TGCT is a rare condition mainly caused by an overexpression of the protein colony stimulating factor-1 receptor (CSF-1R), which drives the proliferation of a range of cells such as microglial cells and macrophages. This leads to joint pain, stiffness and potentially irreversible damage to joints and bones.

Surgery is the main approach for treating TGCT but can be difficult to carry out in some patients, while the only systemic therapy approved by the U.S. Food and Drug Administration – Daiichi Sankyo’s CSF-1R blocker pexidartinib (Turalio) – which needs to be taken twice daily and can show side effects such as hepatotoxicity.

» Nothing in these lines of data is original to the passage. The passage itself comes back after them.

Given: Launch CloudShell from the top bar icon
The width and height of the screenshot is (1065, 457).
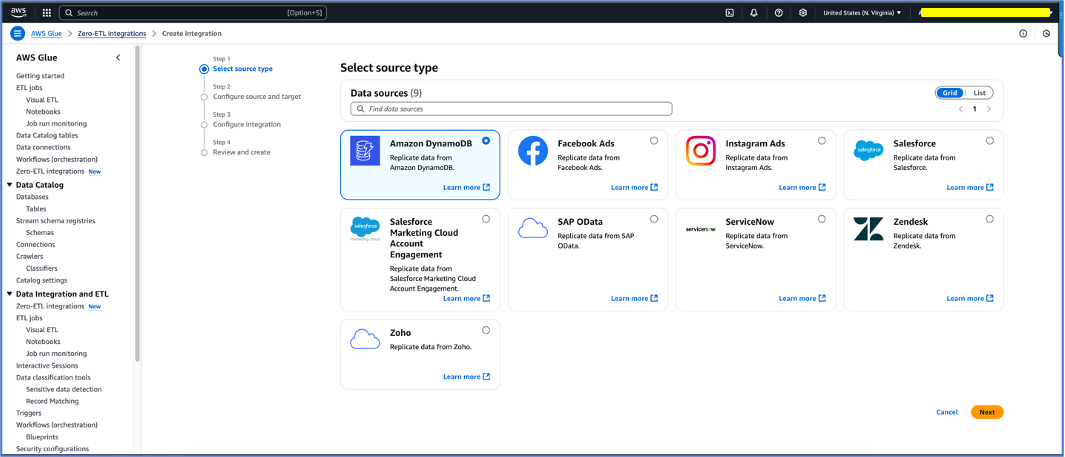Looking at the screenshot, I should (729, 12).
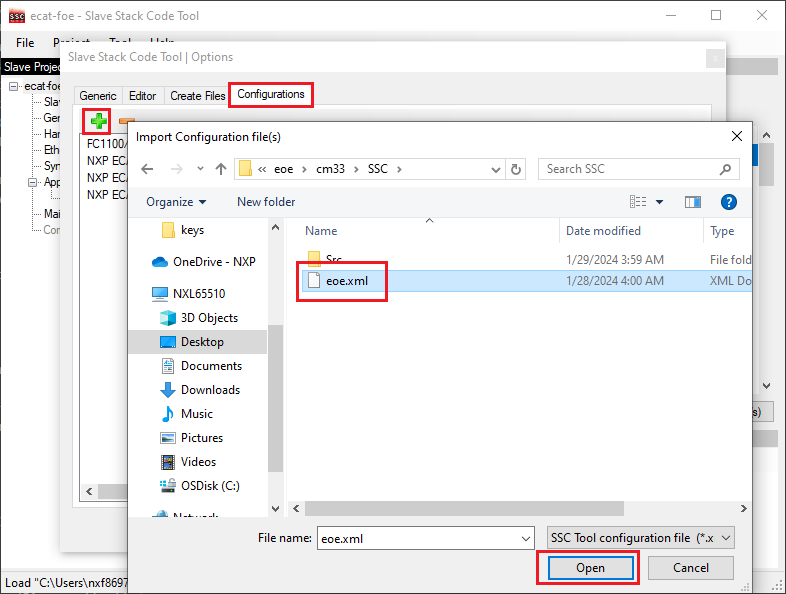Sort files by Date modified column
This screenshot has height=594, width=786.
(603, 231)
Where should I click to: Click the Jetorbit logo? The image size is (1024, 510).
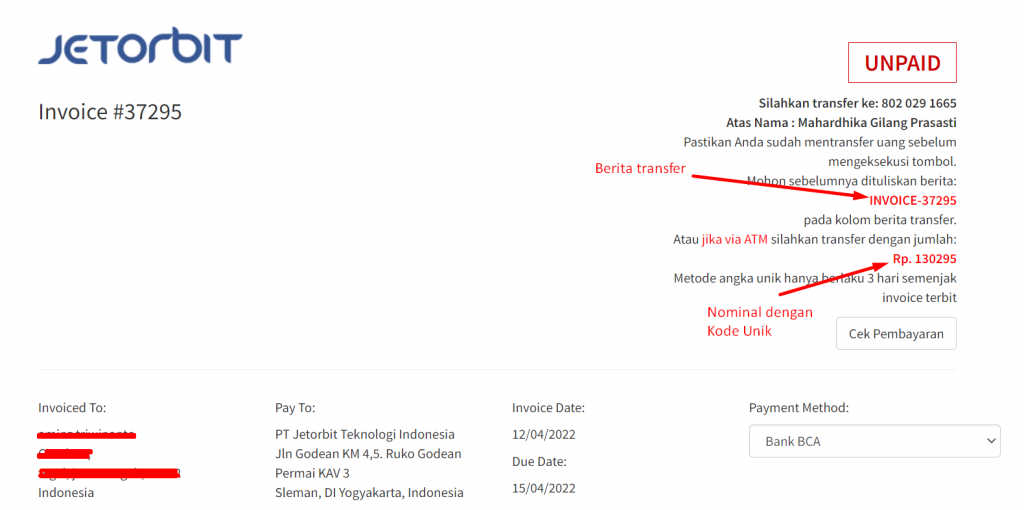pos(140,48)
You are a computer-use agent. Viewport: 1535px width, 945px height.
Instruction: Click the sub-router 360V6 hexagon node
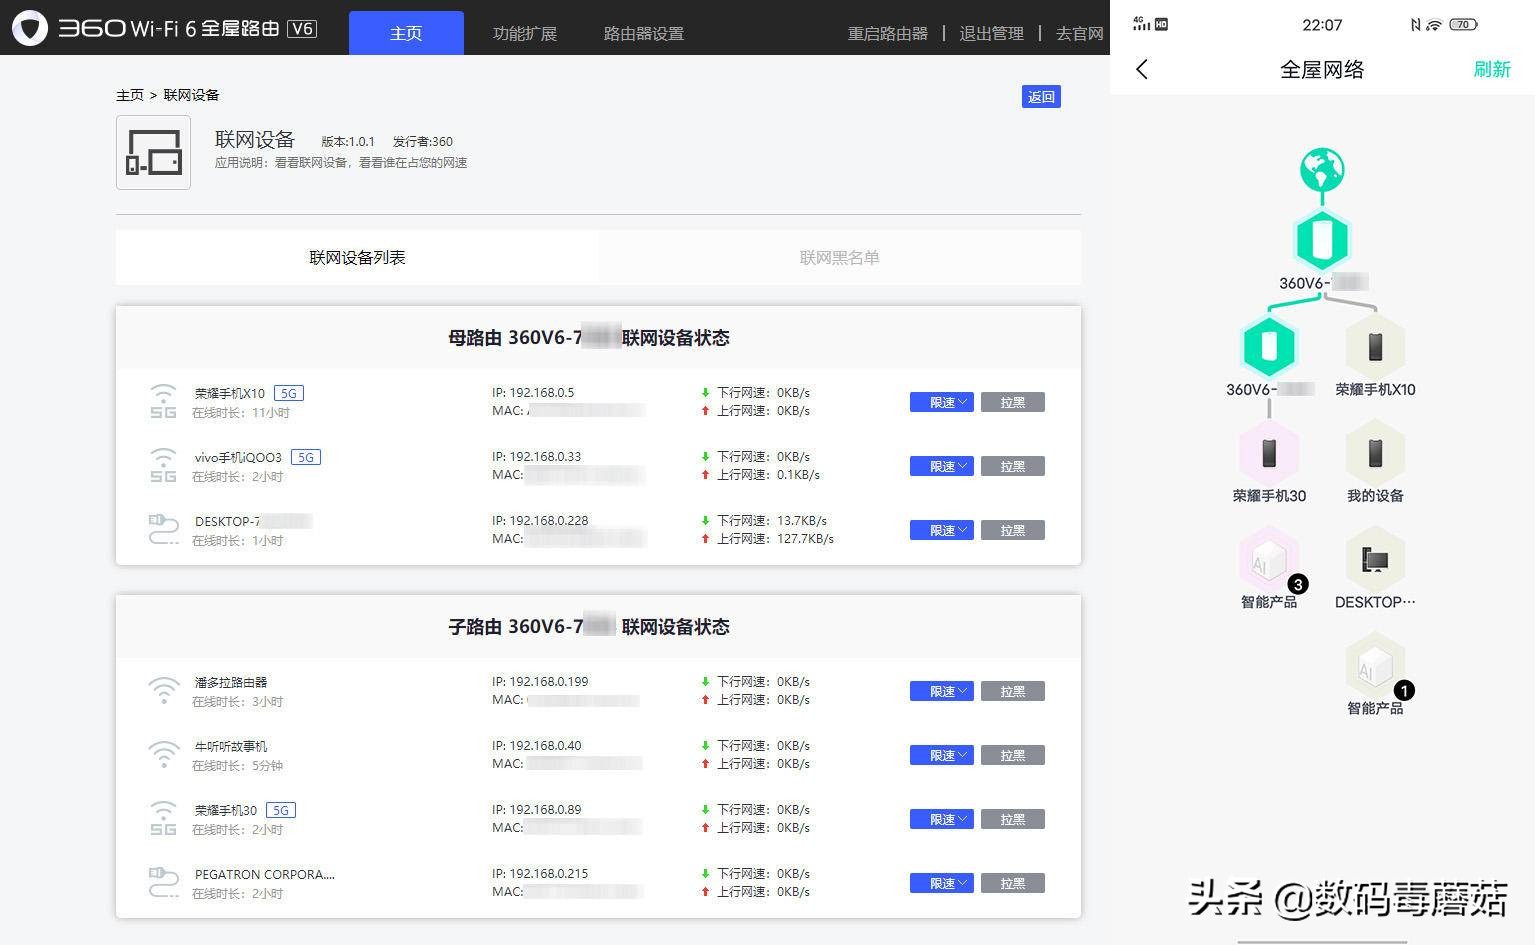pos(1268,347)
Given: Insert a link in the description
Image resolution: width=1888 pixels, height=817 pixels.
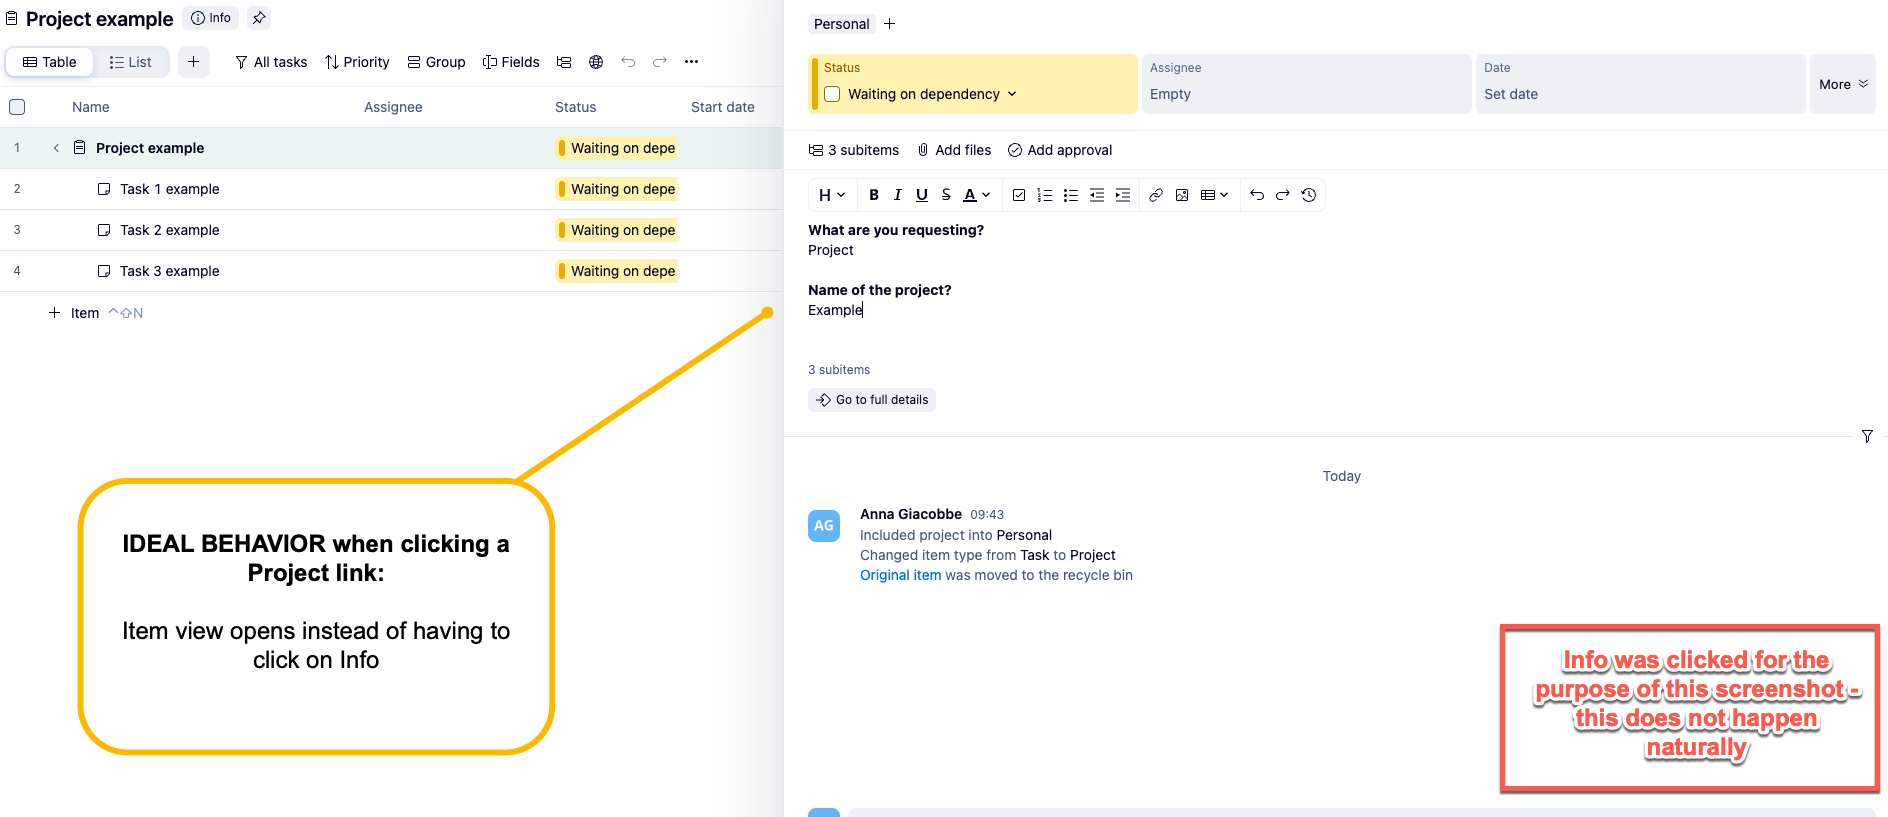Looking at the screenshot, I should click(1156, 195).
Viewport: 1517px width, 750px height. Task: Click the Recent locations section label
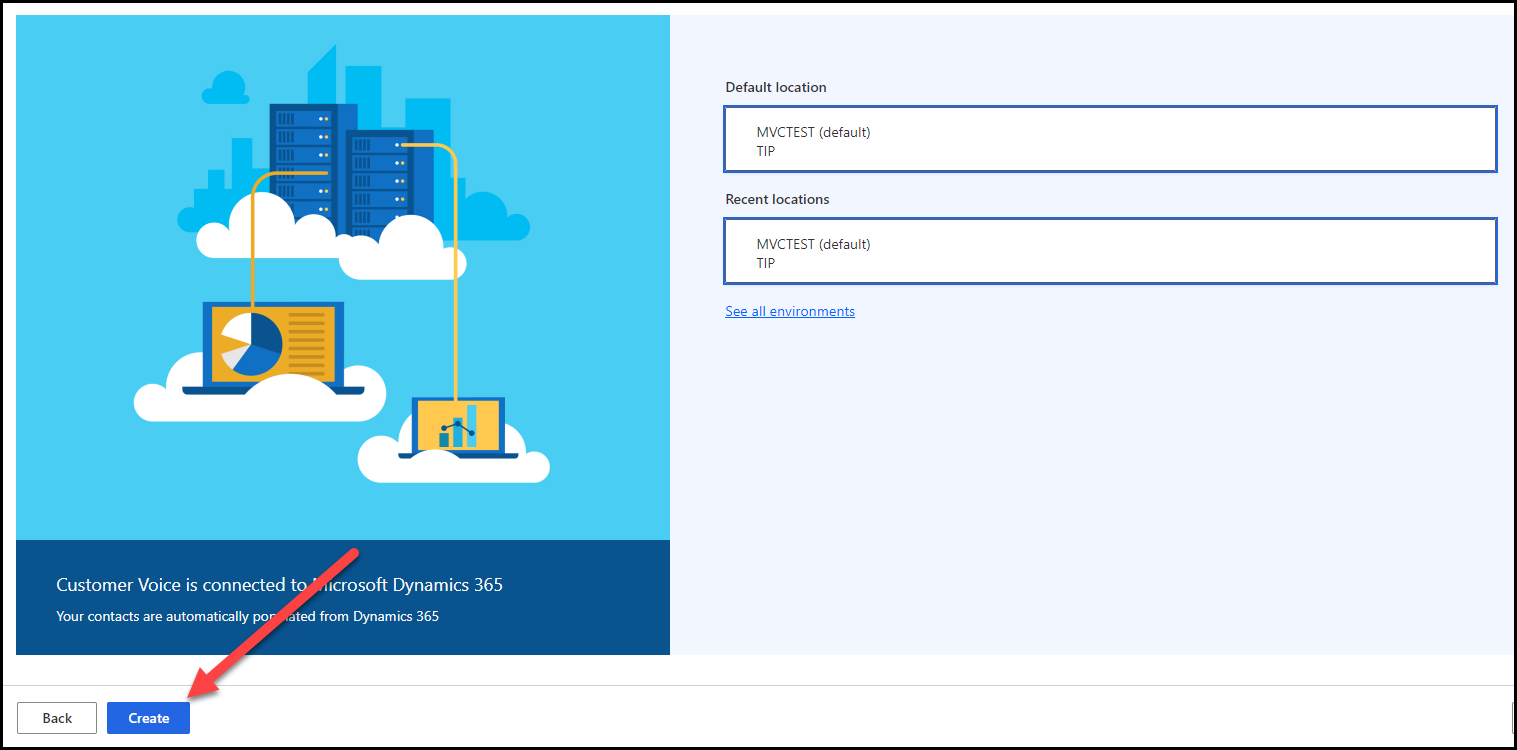point(777,199)
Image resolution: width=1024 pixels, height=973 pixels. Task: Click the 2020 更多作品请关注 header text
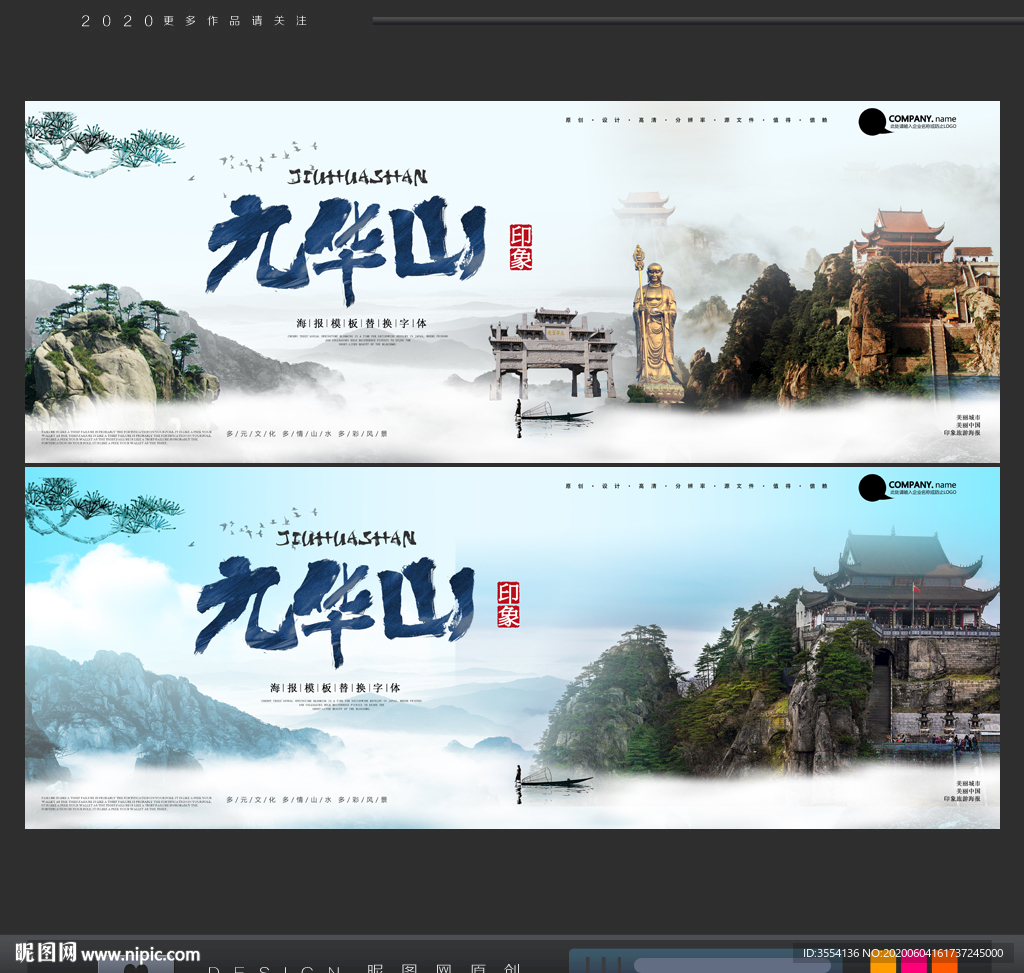pos(195,20)
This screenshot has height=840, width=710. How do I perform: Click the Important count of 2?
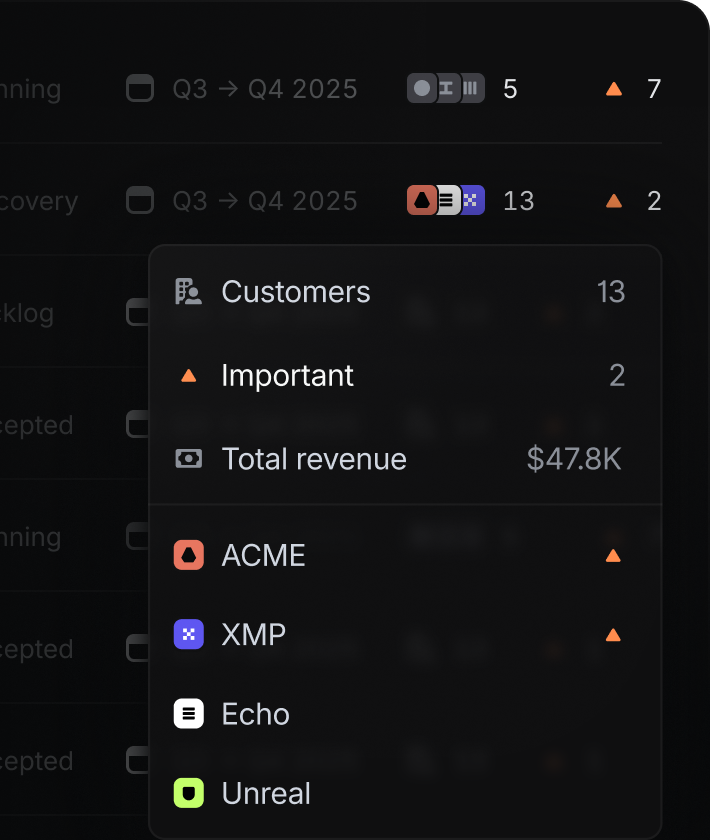click(x=617, y=375)
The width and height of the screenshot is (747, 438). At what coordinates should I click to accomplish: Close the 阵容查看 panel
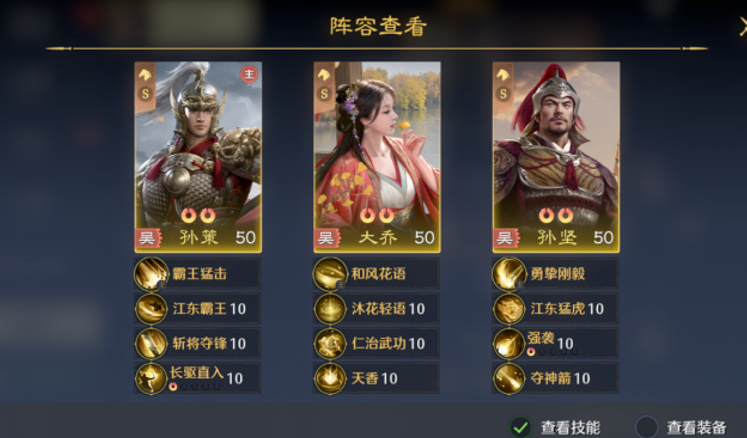[x=742, y=26]
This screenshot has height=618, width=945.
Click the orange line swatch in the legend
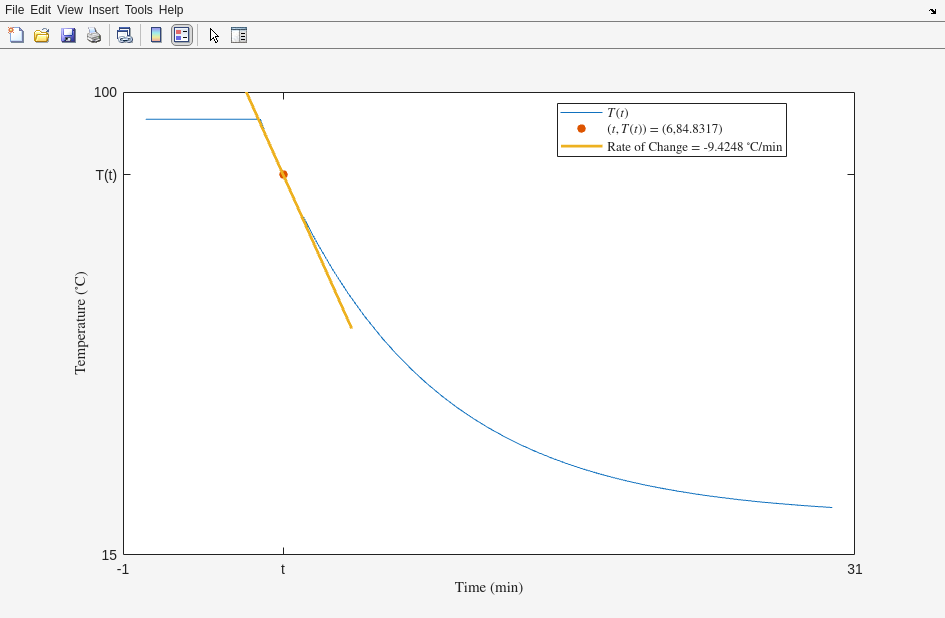click(581, 147)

“Based on these new data from the MANEUVER study, together with once-daily oral administration that may promote long-term adherence and pimicotinib’s selective inhibition of CSF-1R, this investigational medicine has the potential to establish a new treatment paradigm for patients with TGCT,” said Niu Xiaohui, study investigator and director of the Bone and Soft Tissue Tumour Diagnosis and Research Centre at Beijing Jishuitan Hospital, in a public statement.

The randomized, double-blind, placebo-controlled study tested the benefits of 50 mg pimicotinib daily against a placebo in 94 patients with TGCT in Europe, China and North America who haven’t received previous treatments blocking CSF-1R. The pimicotinib group also saw significant improvements in secondary endpoints such as stiffness and pain, and the drug was well-tolerated.

Abbisko licensed the commercial rights for pimicotinib in all indications in Chinese mainland, Hong Kong, Macau, and Taiwan to Merck KGaA in a deal worth $70 million upfront in 2023. The Chinese player is also aiming to develop the compound for the treatment of solid tumors, chronic graft-versus-host disease and advanced pancreatic cancer.

Pexidartinib (Turalio) was first approved in the U.S. in 2019, based on achieving an overall response rate (ORR) of 38% in phase 3 data. Another advanced contender is Deciphera’s vimseltinib, which hit an ORR of 40% in a phase 3 trial for the treatment of TGCT last year.

On the other hand, CSF-1R blockers have struggled to perform in clinical trials for the treatment of other tumor types, which may be due to the heterogeneity of cancer in general.